• [TASK TO CARRY OUT]: Rewrite the rows from the line with "The image size" up to and including the line with "(x=49, y=358)", changing "Tags" to "Categories" and keeping everything else the same. Leave the pictures out of your answer.

• [RECORDS TO PROCESS]:
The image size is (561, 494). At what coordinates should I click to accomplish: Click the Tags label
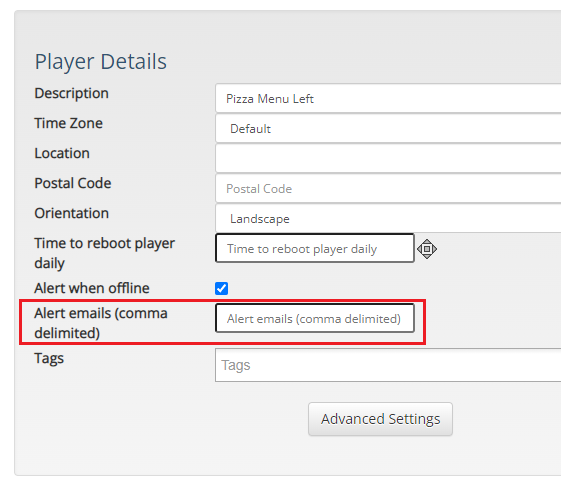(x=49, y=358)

* * *

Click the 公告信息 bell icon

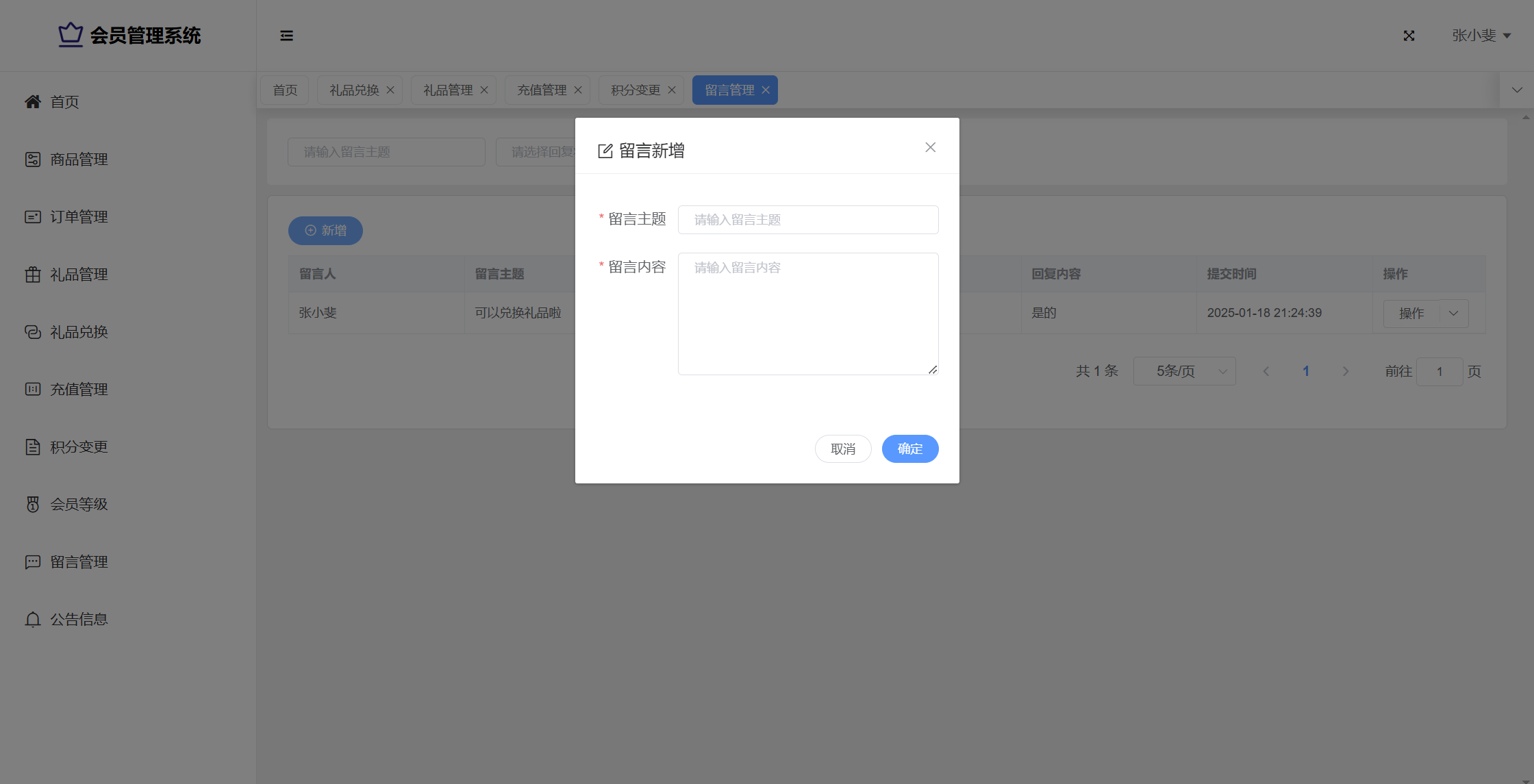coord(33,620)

==

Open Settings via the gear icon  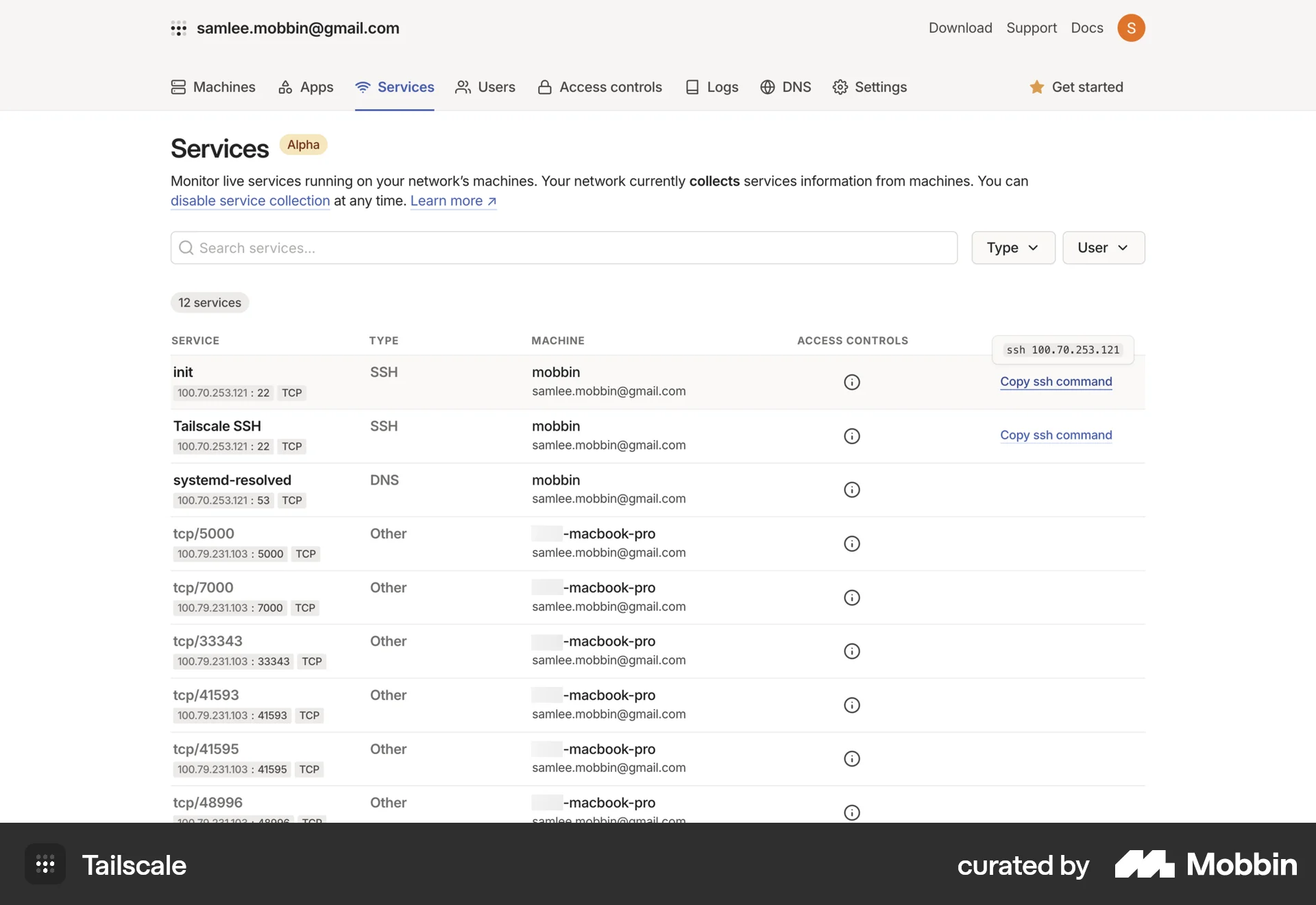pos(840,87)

• [THE RESPONSE]:
The image size is (561, 494). At what coordinates should I click to accomplish: Click the Categories label
(x=49, y=358)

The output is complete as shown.